I’m now voluntarily and gratefully unemployed, my kids are growing out of their clothes, we moved to a smaller house, and I don’t have room for my huge fabric stash. What is this a recipe for? Sewing kids’ clothes! And what do they usually wear? Jeans and T-shirts. I’ve made a couple of T-shirts, and I decided now it was time to tackle jeans. I couldn’t find much in the way of kids’ jeans patterns. They all seem to be skinny jeans, and Kid 1 isn’t exactly skinny. I took a chance and bought the Jagger pattern on Craftsy, hoping I would at least learn something from the instructions. I made these up for Kid 2 as a test. I did learn a couple of things from the instructions, although they were at times vague and confusing – so at least it wasn’t a wasted purchase. I think I have the skills now to make my own pattern by rubbing off and grading up an outgrown pair of classic jeans.
Here are a few tips for sewing jeans or anything else with thick fabric:
- I used to think you couldn’t sew jeans on a regular home sewing machine.
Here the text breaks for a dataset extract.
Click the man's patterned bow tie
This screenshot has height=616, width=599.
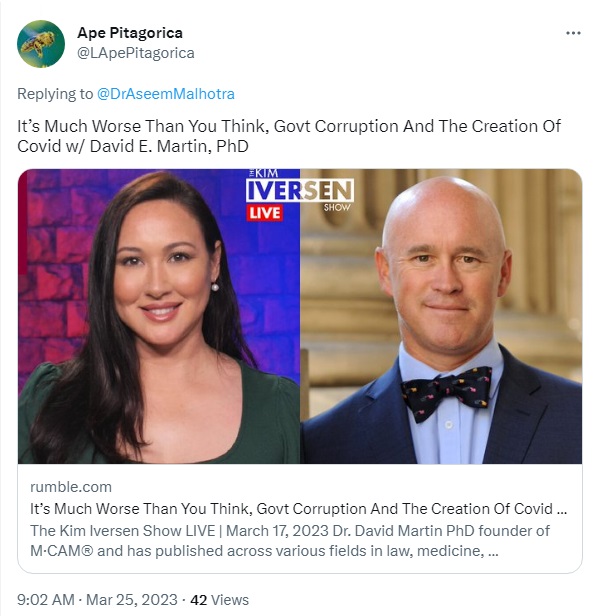(447, 392)
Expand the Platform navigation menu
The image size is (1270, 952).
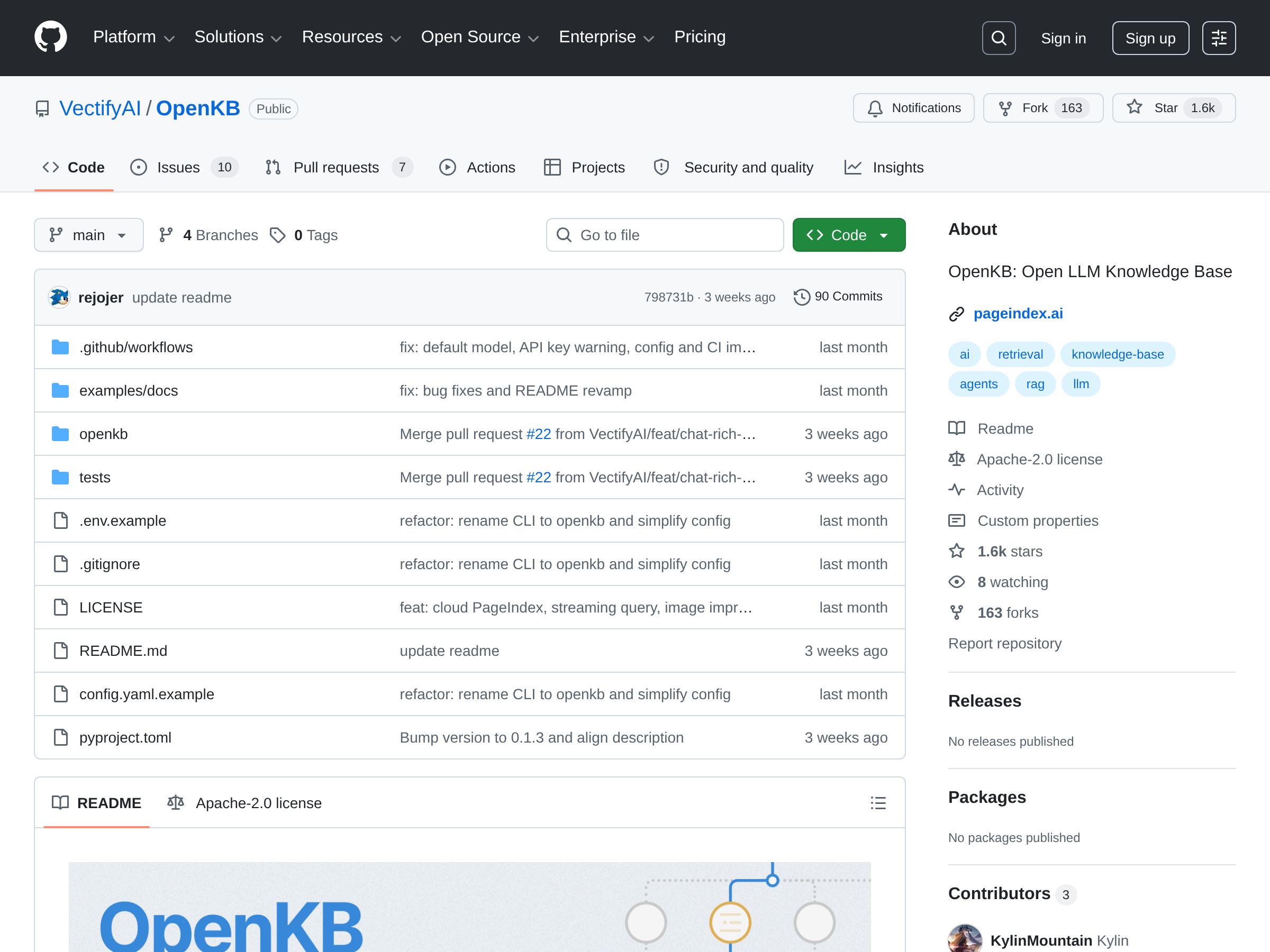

You don’t need an industrial machine, you just need a hammer! I learned about this at fashion-incubator, and it has been an invaluable sewing tip. No jeans hemming or sewing should be done without a soft face hammer. Any time you have a thick area where multiple seams meet, give it a few whacks with a hammer before you sew over it. The results are amazing – the sewing machine goes right over the bumps with even stitches, and I sewed a whole pair of jeans without breaking a needle. I rarely even need to use a jean-a-ma-jig or folded scrap of fabric to level the presser foot. You can use a regular hammer, but put a scrap of fabric over your garment first, and be careful not to hit too hard.
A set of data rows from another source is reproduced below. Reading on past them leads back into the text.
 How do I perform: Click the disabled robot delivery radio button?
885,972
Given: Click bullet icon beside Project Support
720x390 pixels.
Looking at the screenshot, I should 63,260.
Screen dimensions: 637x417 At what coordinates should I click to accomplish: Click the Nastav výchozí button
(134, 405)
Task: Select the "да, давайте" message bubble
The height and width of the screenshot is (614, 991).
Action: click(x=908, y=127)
- I figured out how to sew on the belt loops with perfect bartacks. I used to completely mangle these. First, make sure the belt loops are extra long so you can fold under extra on the ends. That way you won’t have a lump on the end. You’ll trim the ends after the belt loops are sewn on. I hand basted the belt loops in place, but I’ll try using glue stick next time. Once you have the belt loops basted in place, flatten the ends with a hammer. Fold up two scraps of fabric until they are the same thickness as the belt loops and position one on each side of the belt loop. Then put on a buttonhole foot and center it over the belt loop. Lower your presser foot (It’s easy to forget on thick fabric, since you can’t see that the foot has been lowered). Sew a bartack with closely spaced zig-zag stitches.
- Don’t buy jeans zippers from the fabric store. I will never buy one of those again – it was poor quality and did not slide smoothly. Now I save zippers from old jeans. If I run out of those I’ll either use regular plastic coil zippers or order YKK zippers.
- Shorten a metal zipper at the top by pulling out the extra zipper teeth with pliers. There is a trick to this – you have to make sure you only grip the edge of the tooth with the pliers or you will pinch it shut and rip your zipper tape. If you do it right, they pull out pretty easily. I have pictures and instructions for shortening metal zippers at the end of my jeans zipper fly tutorial.
- Use a presser foot with an edge guide to keep your stitches straight when you are edge stitching or top stitching. Use a quarter inch foot when you need to topstitch a second row of stitches, guiding the edge of the foot along the first row of stitches. I bought a very inexpensive set of snap on presser feet that will fit on any short shank machine. They actually seem to be decent quality. My sewing has improved quite a bit since I got these. It is so easy to switch feet, I actually bother to switch to the proper foot. The blind hem foot that comes with this set can be modified to make it into a top stitching foot. The foot comes with a little plastic lip that goes under the edge of the fabric. Here’s what the foot looked like originally. I cut that lip off with a razor knife so I can use the foot for stitching on the edge of interior seams as well as along the edge of the fabric.
- I didn’t bother with topstitching thread on this pair of jeans. I have used it before, though. I don’t use topstitching thread in my bobbin, because I don’t like to change the bobbin tension, and I can never get the stitches on the underside to look good anyway. I just sew the hem from the right side. The main things to remember when using topstitching thread are to use a large needle and increase the upper thread tension until you don’t get loops on the underside of the fabric.